Rewrite the entries from the line containing "The image size is (580, 335)." through the end of the entries, both included, with "Federation" replaced by "Identity Providers" and everything else unchanged. Leave the pictures out of your answer.

■ Records to use
★ ★ ★ ★ ★
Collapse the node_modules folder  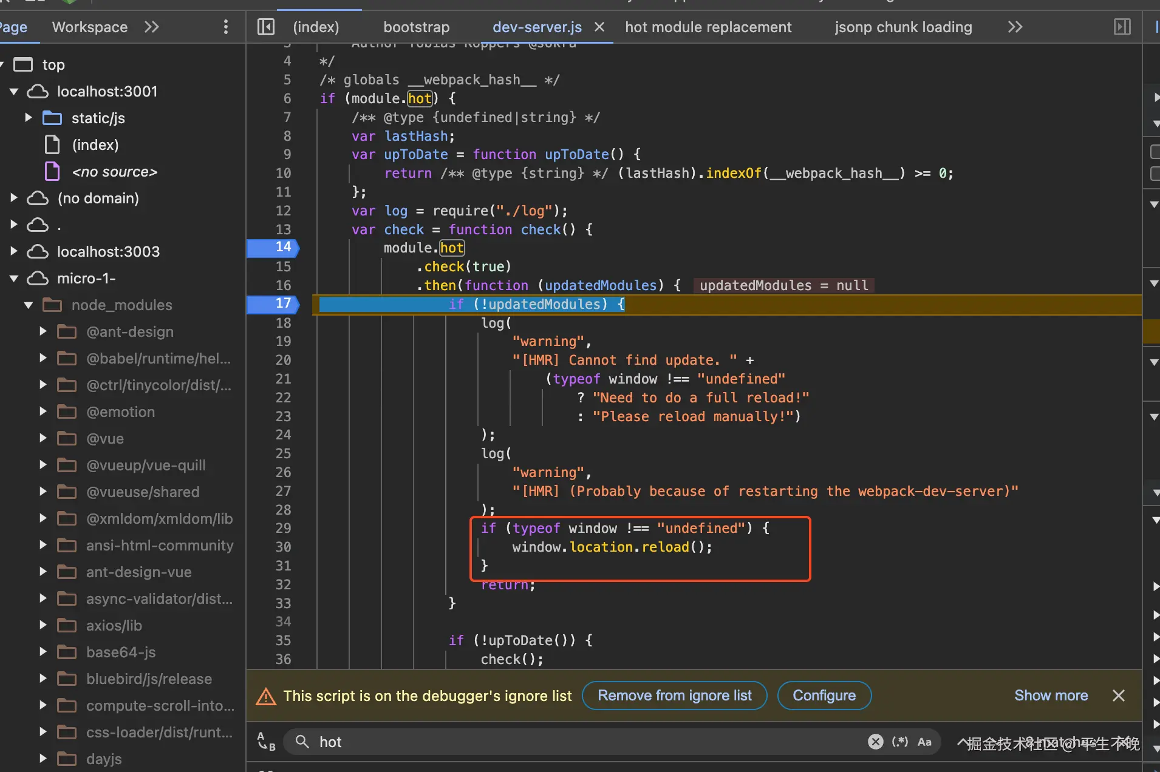click(29, 305)
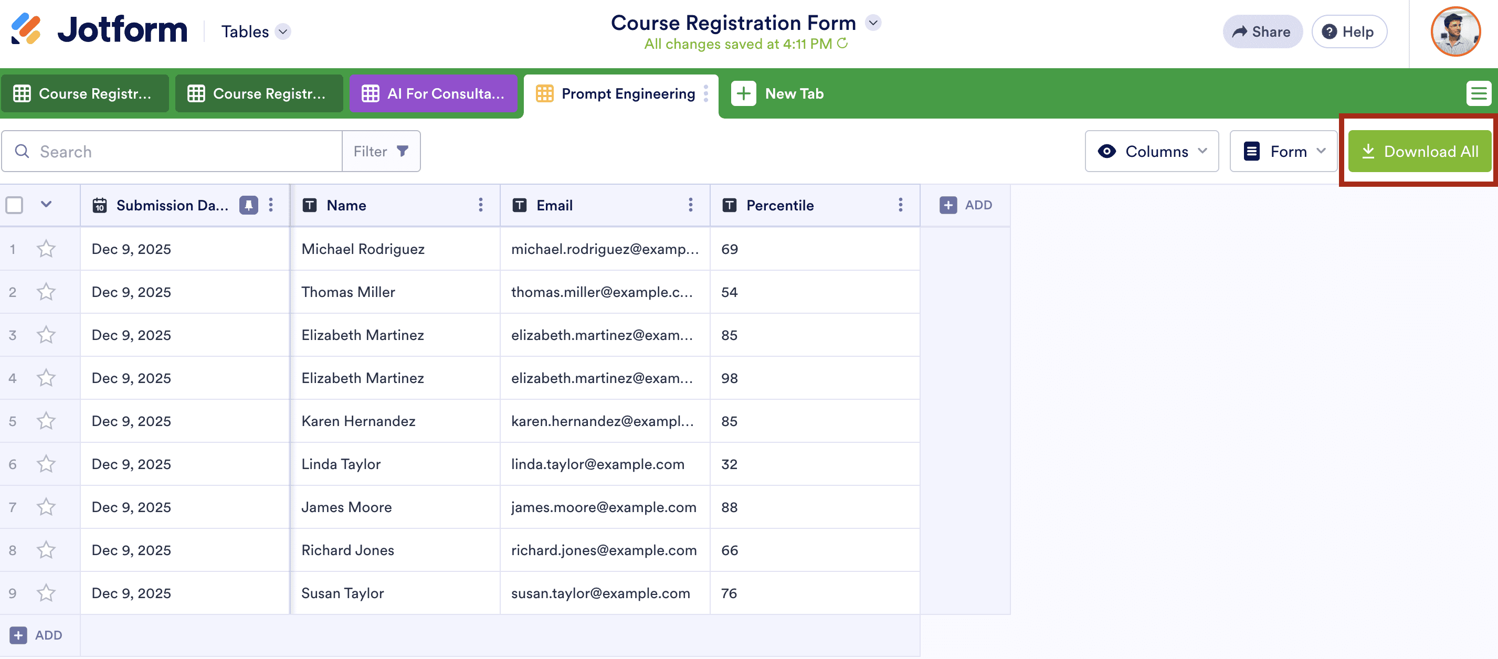Click the refresh icon beside saved time
Viewport: 1498px width, 659px height.
[842, 44]
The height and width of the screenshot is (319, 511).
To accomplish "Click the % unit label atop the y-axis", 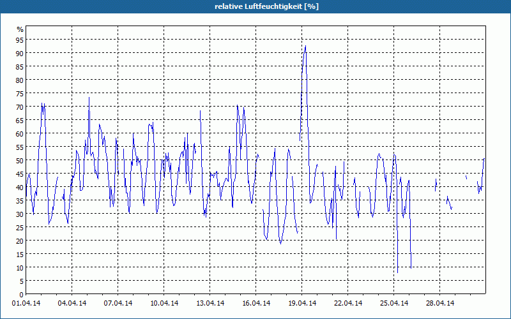I will 20,29.
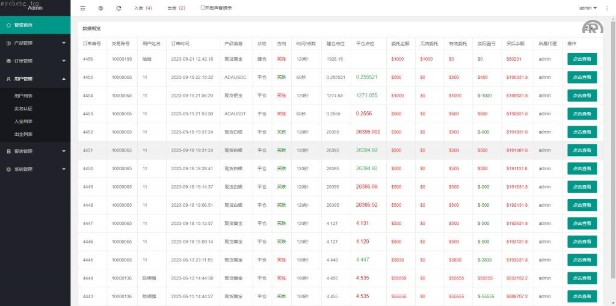The height and width of the screenshot is (306, 616).
Task: Collapse the sidebar with the menu toggle icon
Action: click(83, 8)
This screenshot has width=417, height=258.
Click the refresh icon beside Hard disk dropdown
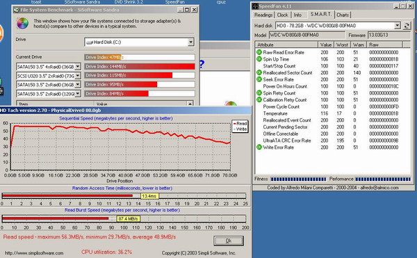[407, 26]
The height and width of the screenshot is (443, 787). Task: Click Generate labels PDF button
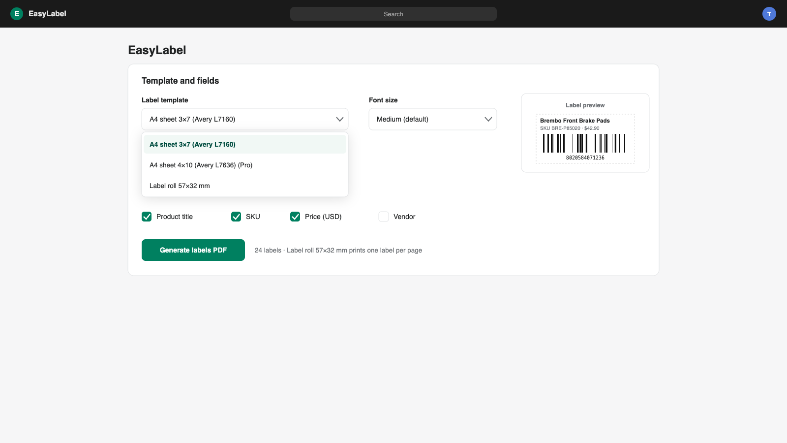(x=193, y=250)
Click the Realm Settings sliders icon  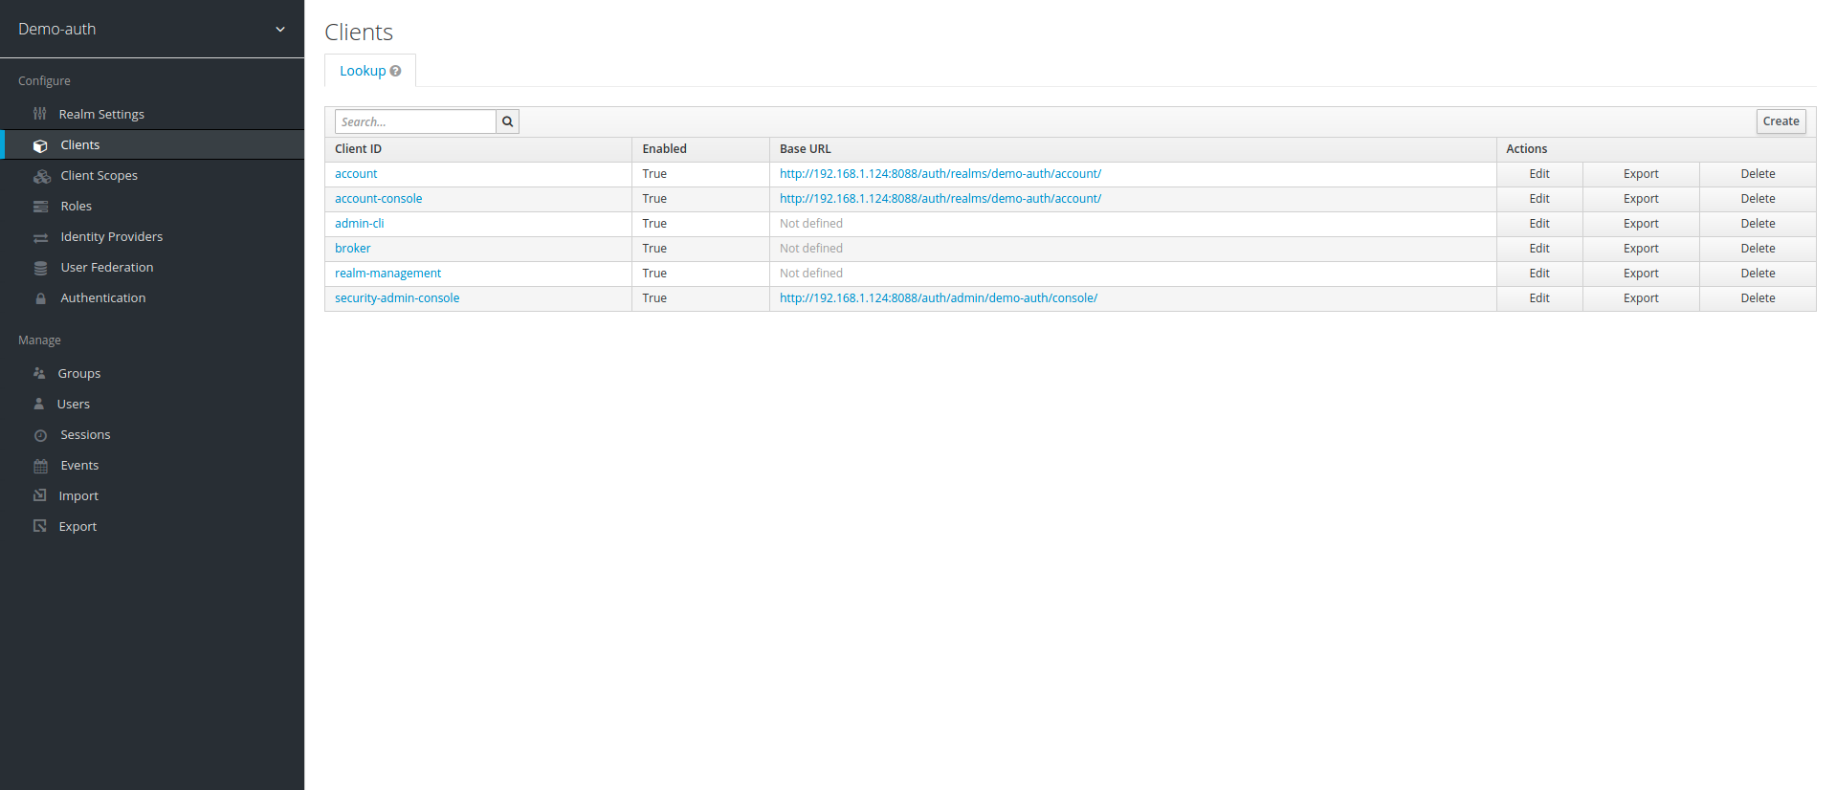(39, 114)
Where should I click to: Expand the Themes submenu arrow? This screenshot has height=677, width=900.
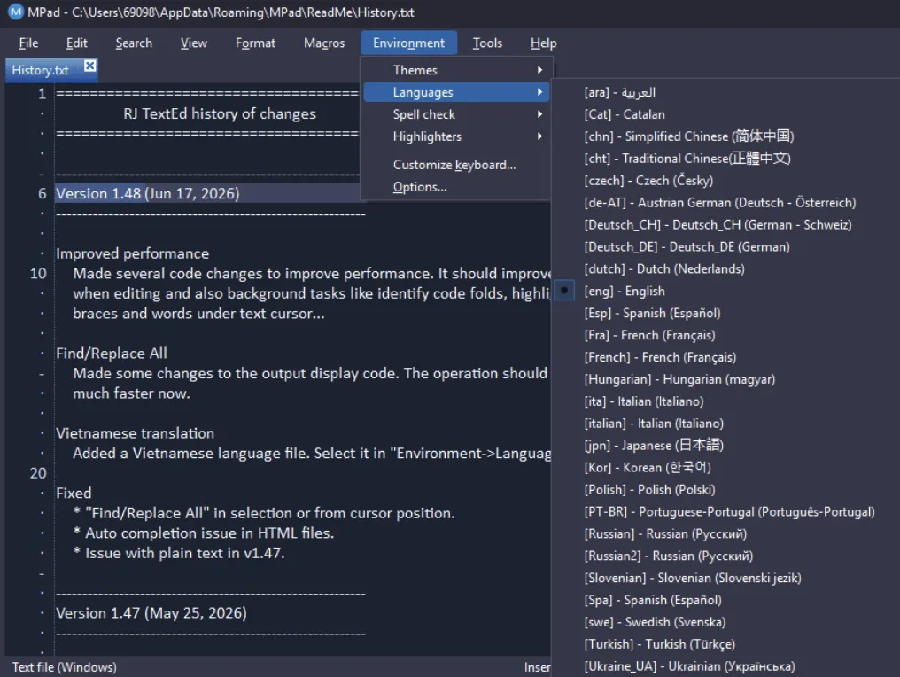click(539, 70)
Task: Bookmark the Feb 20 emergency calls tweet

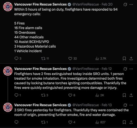Action: [124, 59]
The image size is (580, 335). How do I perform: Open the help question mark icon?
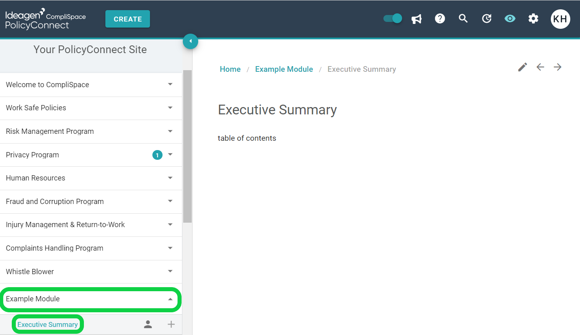point(440,19)
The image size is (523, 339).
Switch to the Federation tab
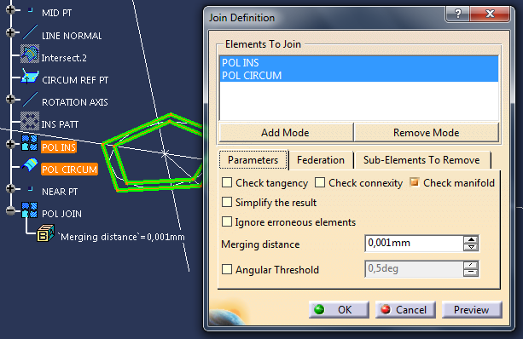(321, 160)
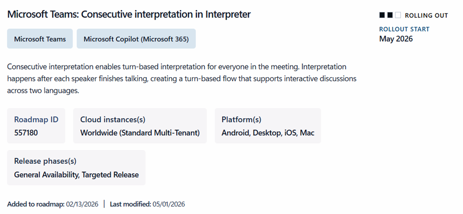
Task: Click the Android, Desktop, iOS, Mac text
Action: tap(268, 133)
★ ★ ★ ★ ★
■ Answer to the problem
The image size is (580, 335). How do I perform: Open the help question mark icon?
point(440,19)
The image size is (523, 339).
Switch to the Identity Providers tab
(321, 160)
Task: Click the Android, Desktop, iOS, Mac text
Action: tap(268, 133)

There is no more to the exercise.